NASA’s Mars rover Curiosity is getting ready to drill into its first-ever Martian rock as part of its search for evidence of water on red planet. NASA scientists believe that this rock outcrop they have christened "John Klein" was once submerged in water.

Pictures of the dig site taken by the Mastcam reveals features indicative of flowing water, including veins, nodules, cross-bedded layering, and a lustrous pebble embedded in sandstone. Over the next two weeks, Curiosity will excavate three rocks in the area using an arm-bound drill and "ingest" samples for analysis. Yum.

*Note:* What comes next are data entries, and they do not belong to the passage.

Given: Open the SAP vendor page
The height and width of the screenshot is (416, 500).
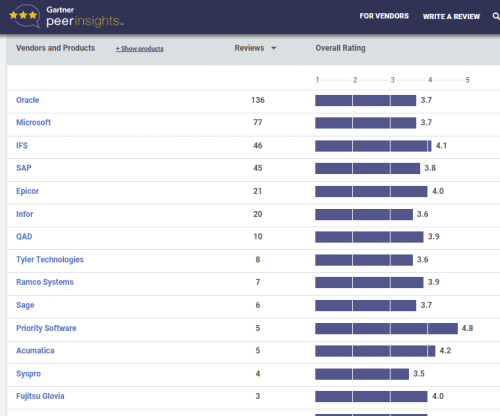Looking at the screenshot, I should coord(24,168).
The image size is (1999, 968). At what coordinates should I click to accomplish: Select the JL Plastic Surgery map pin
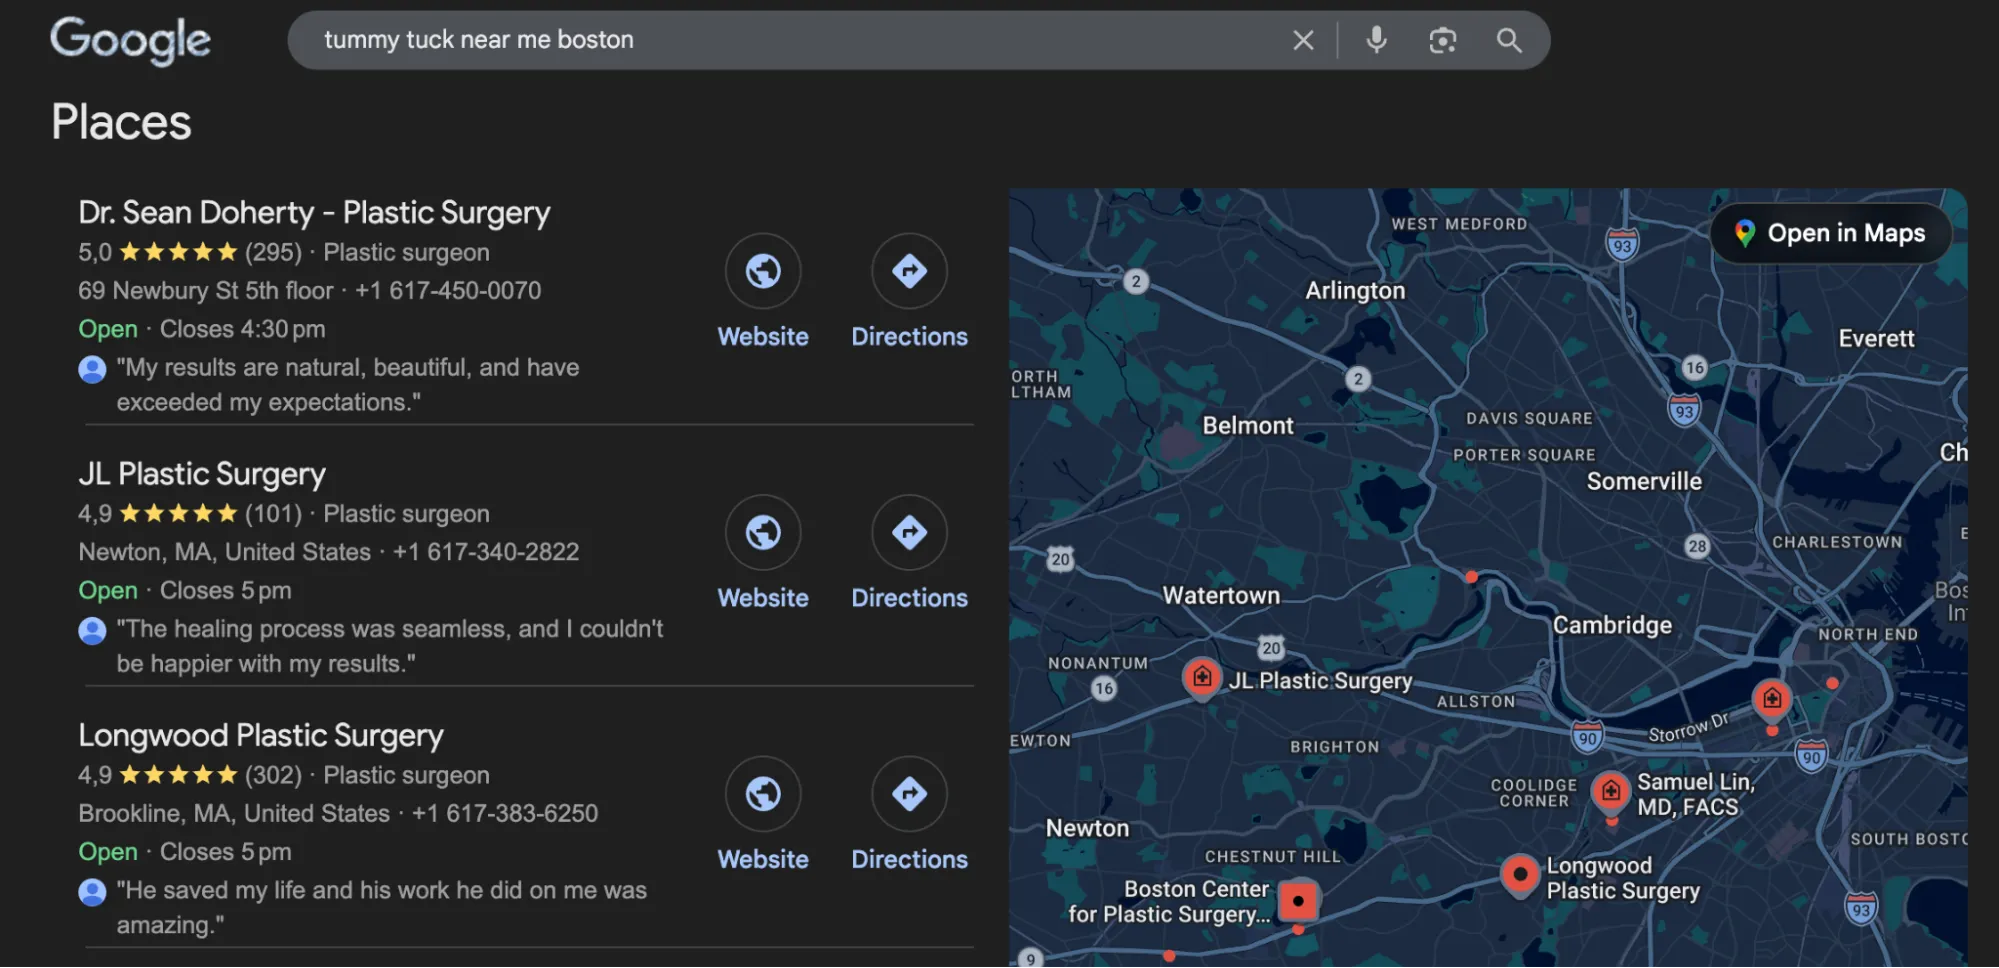coord(1202,678)
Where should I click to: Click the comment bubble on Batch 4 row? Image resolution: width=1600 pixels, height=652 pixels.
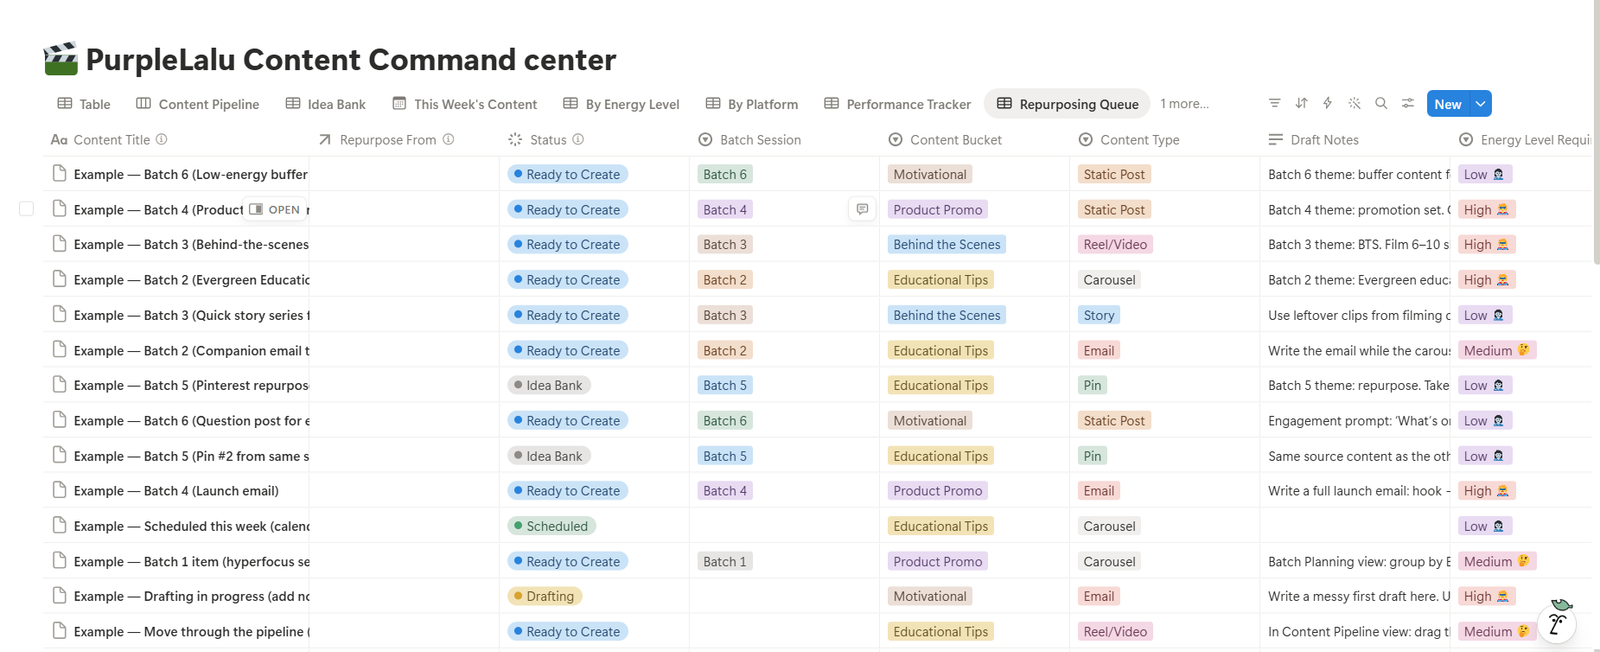[x=862, y=209]
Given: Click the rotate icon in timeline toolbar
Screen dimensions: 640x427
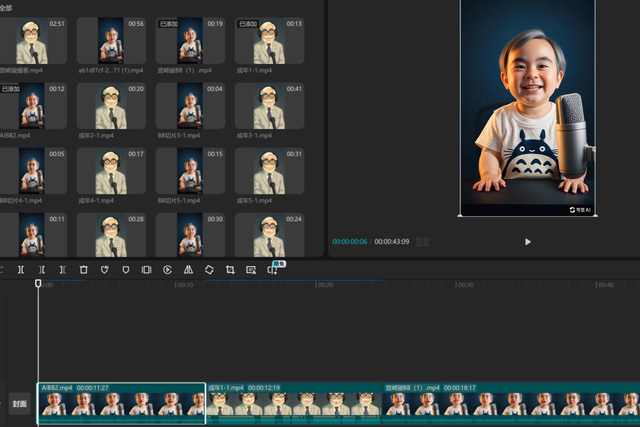Looking at the screenshot, I should point(209,270).
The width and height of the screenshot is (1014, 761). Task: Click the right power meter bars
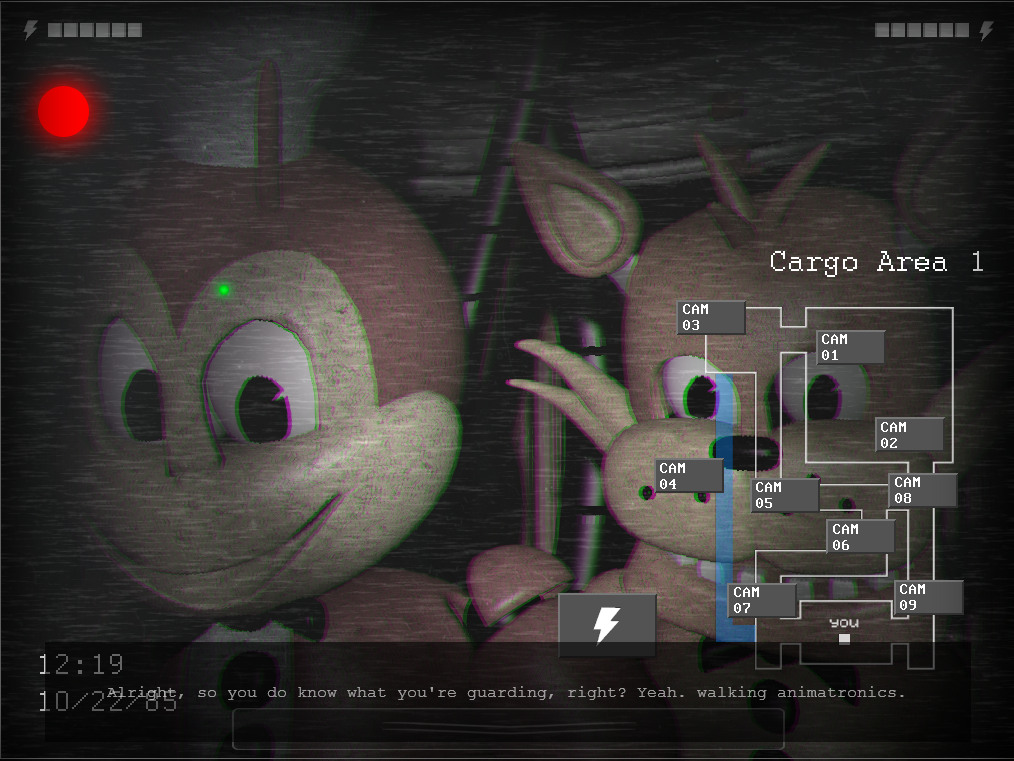[921, 30]
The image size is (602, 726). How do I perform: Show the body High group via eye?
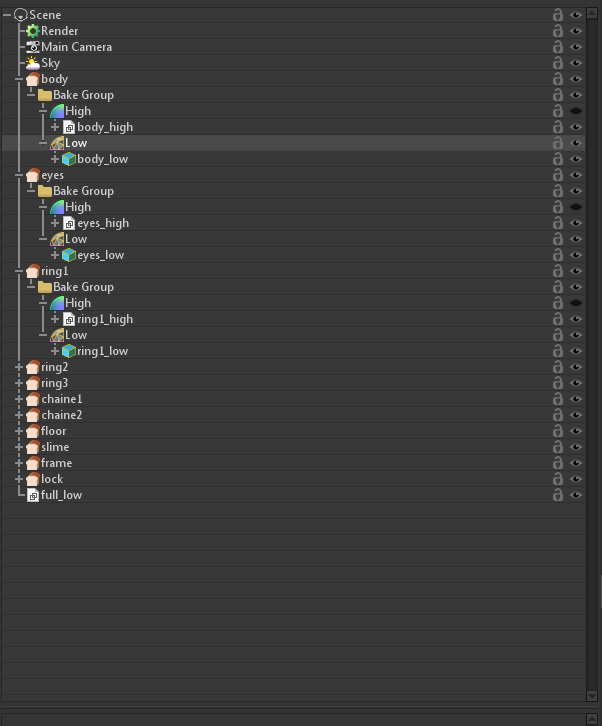pyautogui.click(x=576, y=111)
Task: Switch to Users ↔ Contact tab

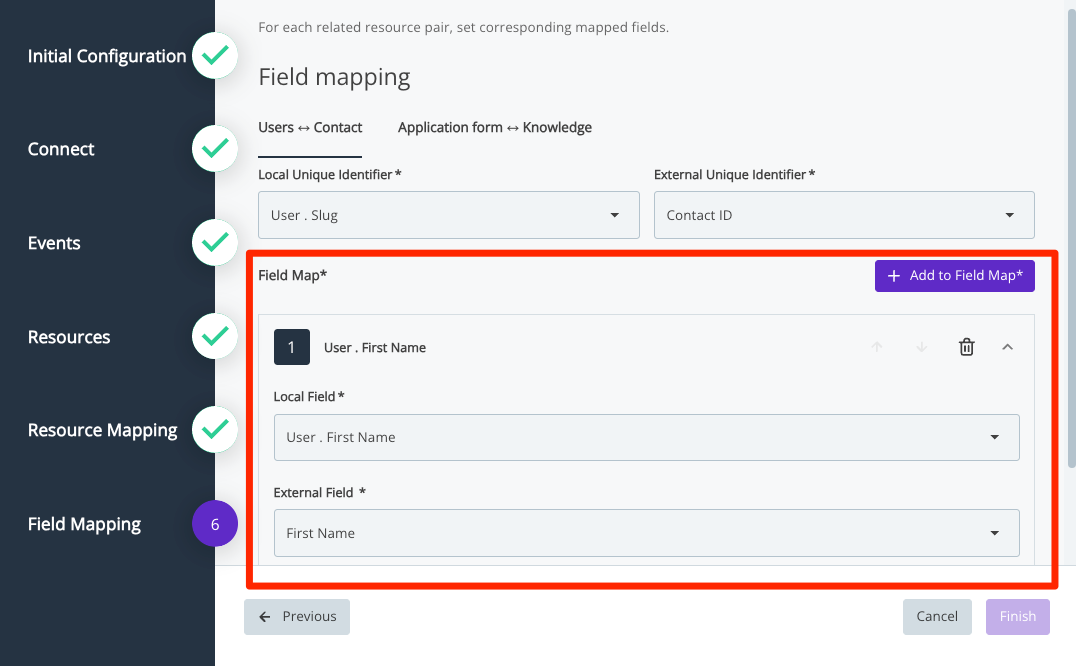Action: click(x=310, y=128)
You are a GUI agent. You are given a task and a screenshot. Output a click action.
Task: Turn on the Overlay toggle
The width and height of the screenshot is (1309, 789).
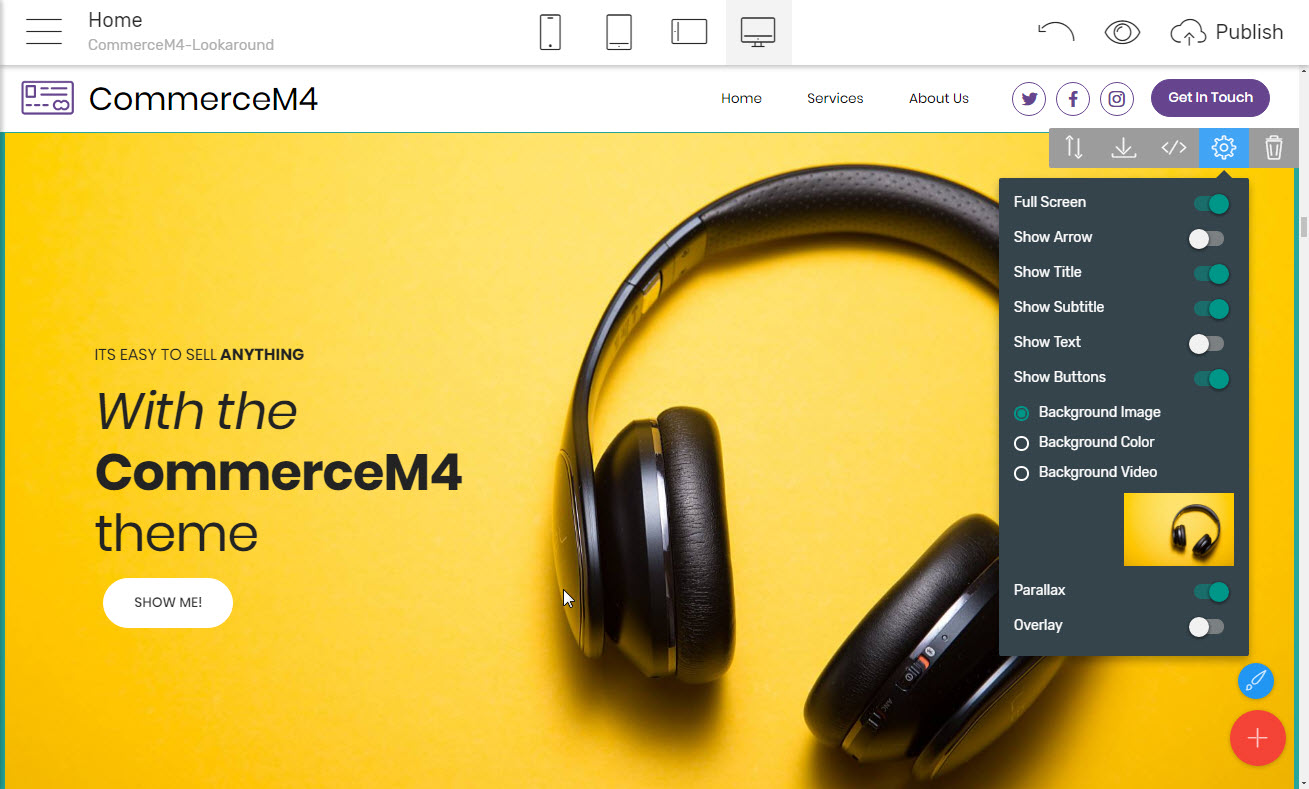(1206, 627)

Curiosity will first drill a few test holes to create powdered dust that it will use to scrub the drill, removing any contaminants from Earth. After that, Curiosity will take samples up to an inch deep from the rock and veins to analyze them with its onboard laboratory for their mineral and chemical composition.

This view shows the patch of veined, flat-lying rock selected as the first drilling site for NASA's Mars rover Curiosity.

Researchers suspect the veins are composed of hydrated calcium sulfate. As Nicolas Mangold, from the Laboratoire de Planetologie et Geodynamique de Nantes in France, points out, “forming veins like these [on Earth] requires water circulating in fractures.”

Mars Science Laboratory project manager Richard Cook says that drilling into Mars will be challenging since it’s never been done before.

"The drill hardware interacts energetically with Martian material we don't control,” Richard said in a JPL release. “We won't be surprised if some steps in the process don't go exactly as planned the first time through."